British visionary theater director and first woman associate director of the Royal Shakespeare Company who pioneered their alternative performance space, The Other Place, hoping to demonstrate that Shakespeare could still communicate intimately, politically, and potently to a 20th-century audience. Name variations: Mary Ann Goodbody. Born Mary Ann Goodbody (known from childhood as "Buzz"), on June 25, 1946, in London, England; committed suicide on April 12 (some sources cite the night of the 11th as time of death), 1975, in London; daughter of Marcelle Yvonne (Raphael) Goodbody and Douglas Maurice Goodbody (a lawyer); educated at Roedean, Sussex, England; Sussex University, 1962-66, B.A.; married Edward Buscombe, in 1967 (divorced 1971).

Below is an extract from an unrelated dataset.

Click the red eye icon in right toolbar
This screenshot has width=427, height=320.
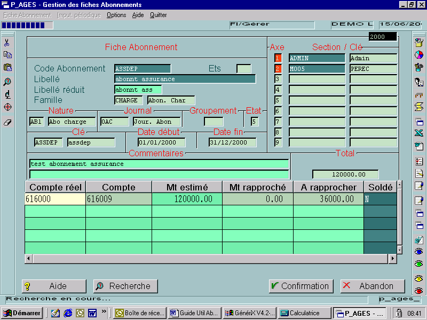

Showed an early interest in theater and wrote, directed, and performed in university drama while at Sussex; was a founding member of the feminist Women's Street Theatre; won an award for her own adaptation and production of Dostoyevsky's Notes from the Underground at the National Student Drama Festival (1966) and was invited to become personal assistant to an associate director of the Royal Shakespeare Company (RSC), John Barton; while working for him, presented "in-house" productions and readings (in the Company's corrugated-aluminum rehearsal room), and devised an anthology for the RSC's touring educational program, TheatreGoRound (TGR) entitled Eve and After (1967–68); assisted Barton on Coriolanus and All's Well That Ends Well (1967); was research assistant on The Merry Wives of Windsor (1968); appointed assistant director for the RSC season at Stratford Festival Theatre (1968–69)Henry VIII, Twelfth Night, Women Beware Women, Pericles, The Winter's Tale and a revival of The Merry Wives of Windsor—taking the latter two productions on a tour of Japan and Australia; directed King John and Arden of Faversham for TGR (1970); directed RSC touring production of Trevor Griffiths' Occupations and The Oz Trial at London's Aldwych Theatre (1971); was assistant to Trevor Nunn for the acclaimed "Romans" season (Julius Caesar, Titus Andronicus, Coriolanus and Antony and Cleopatra)—taking a much more prominent role when Nunn fell ill during the transfer of all four plays from Stratford to the Aldwych (1972); appeared in London's West End in a feminist revue entitled Top Cats (1973); directed As You Like It for the Festival Theatre, Stratford (1973); became artistic director of The Other Place (1974) where she subsequently produced King Lear and Hamlet (1975); committed suicide at age 28 (1975).

When Buzz Goodbody was appointed to the staff of the world-renowned Royal Shakespeare Company, she immediately began to give voice to a new set of concerns within the existing experimental tradition, and as artistic director of their new studio theater space, The Other Place, she sought to change both perceptions and policies. Her untimely death, at age 28, meant that her personal potential was never fully realized, but her legacy of political commitment opened the way to directors, designers, and actors from the fringe, bringing a new vitality and awareness to the company. During her most innovative period, one commentator observed: "Buzz Goodbody doesn't want to burn down the RSC, merely reform it."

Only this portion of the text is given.